It will be interesting to see what the jury comes back with. I am really not a fan of the 3 day break before deliberations begin....and I doubt either side of lawyers are either.

Ms. George, I completely understand where you are coming from and I hope you will use this horrific example as a way to educate your daughters on domestic violence (as I'm sure you have/will as you are obviously intelligent).

It's imperative that parents instill this in their children (daughters AND sons) as early as possible. I certainly knew it was wrong, but I was extremely sheltered growing up and I was nieve in that it seemed like something that would play out in a movie and not real life. When I found myself in a tumultuous relationship, I had NO idea how to deal with it, nor did any of our friends (whom continuously witnessed it during the 4 year stint).

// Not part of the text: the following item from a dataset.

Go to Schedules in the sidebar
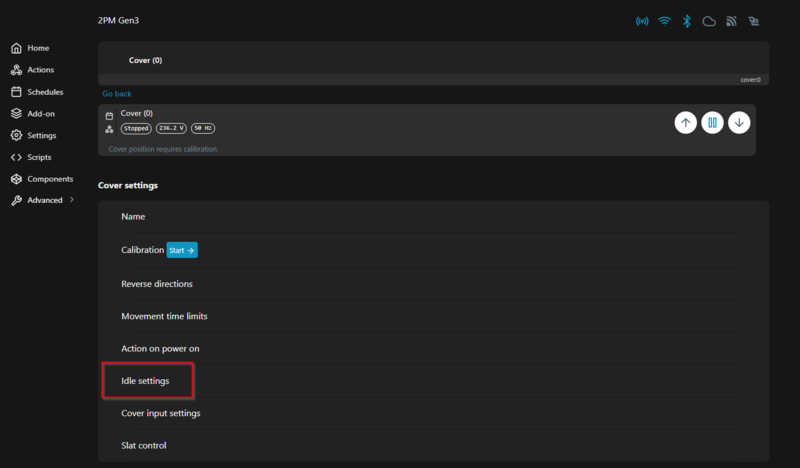Viewport: 800px width, 468px height. point(45,92)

@Kate B, there were just a few people on here talking about his promise, and his whole life before him, and how it's tragic for them both. All of that may be true, but as I said, essentially beside the point.

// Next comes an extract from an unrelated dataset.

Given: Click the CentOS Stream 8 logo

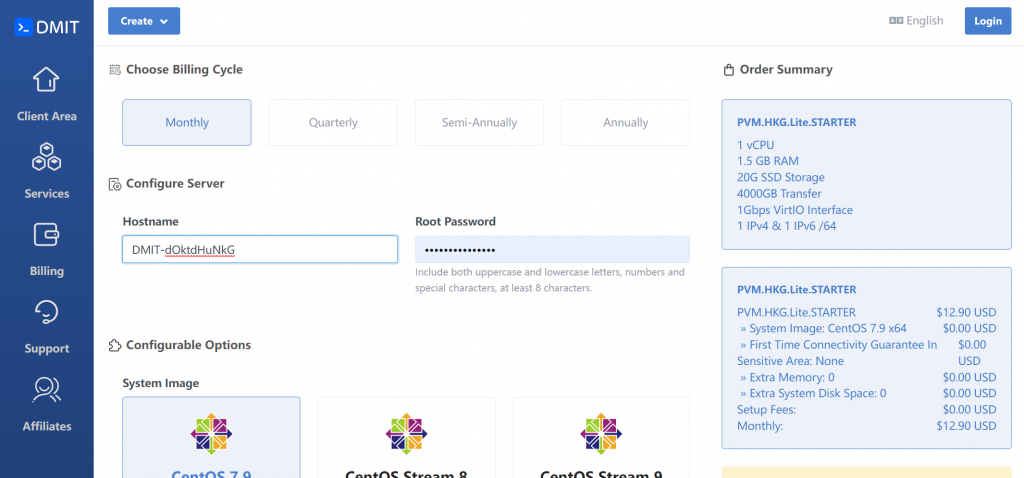Looking at the screenshot, I should point(406,434).
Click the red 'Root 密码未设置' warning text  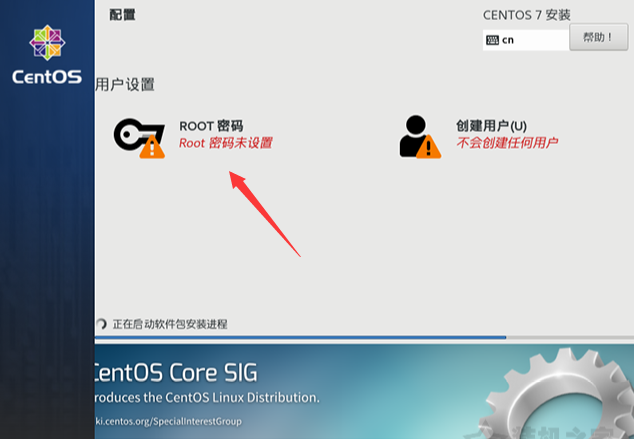click(x=226, y=143)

@Get a Clue...I haven't said much to my daughters yet. My rule has always been that they couldn't date until they were 16. My aim has been, as I have told them, that I am more interested in their own personal self-development, their interests, hobbies, passions, schoolwork, and there will be time enough for dating and serious relationships later. Fortunately this has been something they both accepted readily. One will be a senior next year and is eying her college prospects, UVa among them. I'll definitely begin to inch these things into conversation becasue like you said, w/out preparation, a kid can find themselves in an abusive relationship and not know what to do. I'll definitely instill that if anyone ever hits you, or even if they appear to have emotional abuse issues, end it right there and then because odds are it will never get better w/ the emotional abuse, and as afar as I know, never, ever improve in physical violence (though I'd still be interested in a Hook article on that topic.)

Kate George- great point about your daughters.............and food for thought.

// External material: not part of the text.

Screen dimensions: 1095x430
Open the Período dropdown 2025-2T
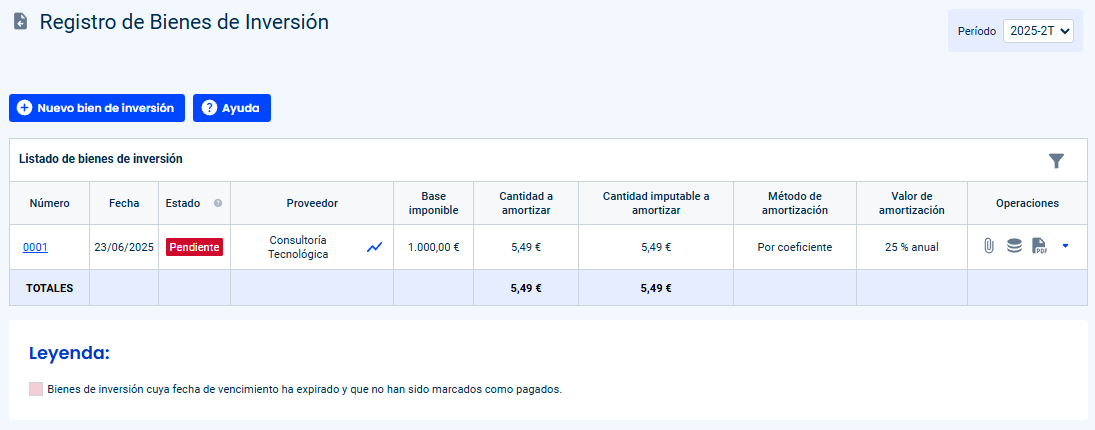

Why did no one else say anything to anyone and the relationship? Clearly friends, profs, coaches, admin saw it all happening......or were they all so self-absorbed that it meant nothing to them to perhaps save a life. Perhaps they thought that informing someone else would appear as though they were medeling and maybe be dismissed.

@SkipD, I wondered the same thing. And, 've been rather disparaging about the allegedly noble proposition that his pals intended to intervene—only not until the season was over. To me, they just sound like co-alcoholics. They'll intervene after the season just like a drunk will stop drinking after tonight, or the wedding, or the next big party. I believe "after the season" would have turned into "after finals" and then "after graduation" and then...well, we're each going our own way, and we all drank a lot. Now we're getting jobs, Huguely'll probably be alright, man."

The bottom line is those concerned enough to intervene, to protect him, hell, to protect her, would have intervened. Does this mean it wasn't serious enough? That they didn't really care enough? That it was said in passing but there was never a formal meeting convened?

The bottom line is they didn't intervene. In fact they probably enabled, and even suffer from some gradient of alcoholism themselves. They don't bear actual culpability in Love's death, but a kind of spiritual culpability they do. Each should try to atone for that in life in some way, by moving from thought to action the next time a friend or loved one exhibits signs of a drinking or abusive problem in some way.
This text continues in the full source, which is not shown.